# [Problem details]
What is the number of lines in the entries that include the word "screenshot"? Respond with the number only.

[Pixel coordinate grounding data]
══════════════════════════════

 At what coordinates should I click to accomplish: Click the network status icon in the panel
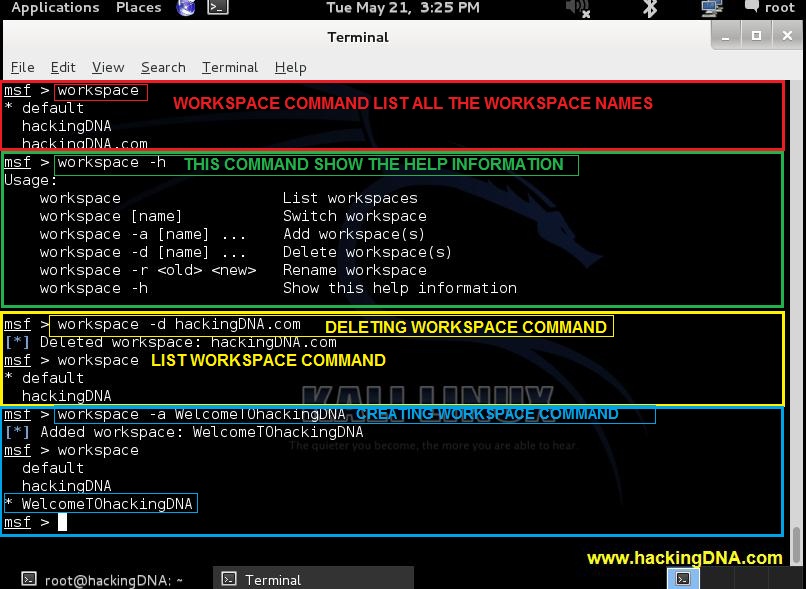[712, 7]
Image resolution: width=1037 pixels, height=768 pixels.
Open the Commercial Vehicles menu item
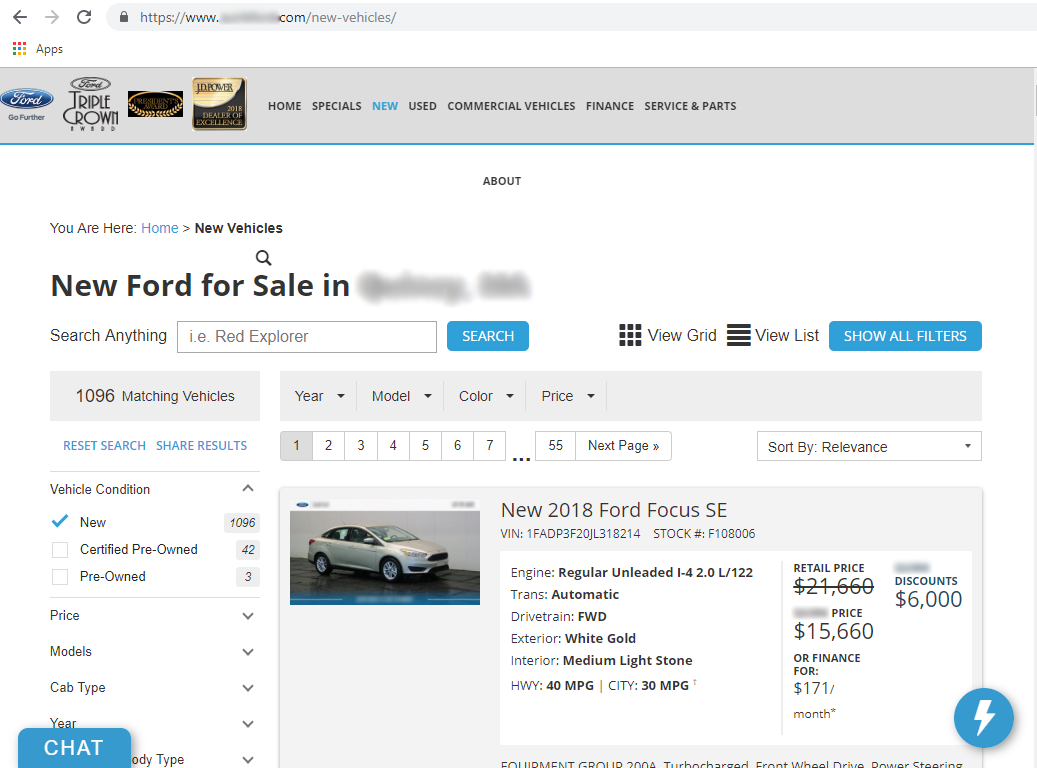click(511, 106)
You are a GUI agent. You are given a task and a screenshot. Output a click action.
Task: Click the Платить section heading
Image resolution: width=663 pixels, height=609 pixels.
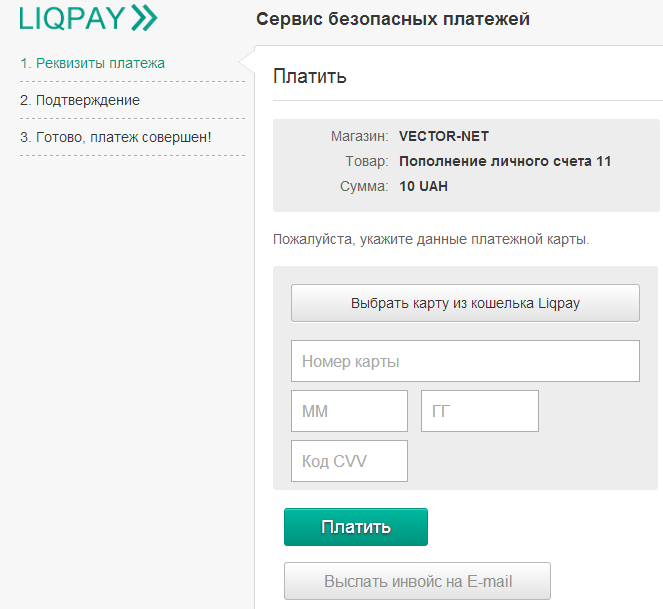(309, 76)
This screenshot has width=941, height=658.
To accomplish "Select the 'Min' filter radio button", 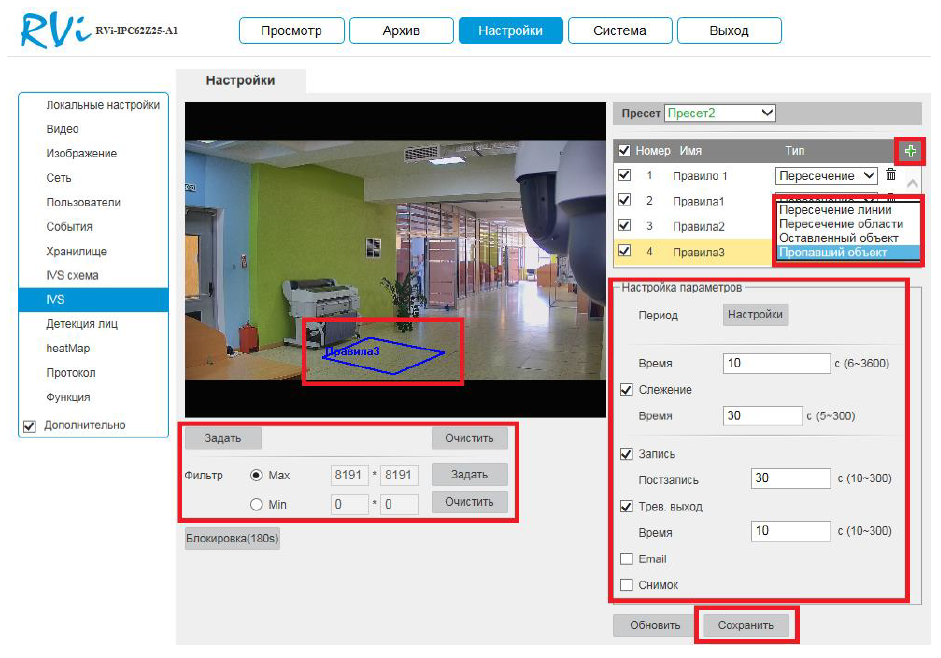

══════════════════════════════

# [Answer for the task]
2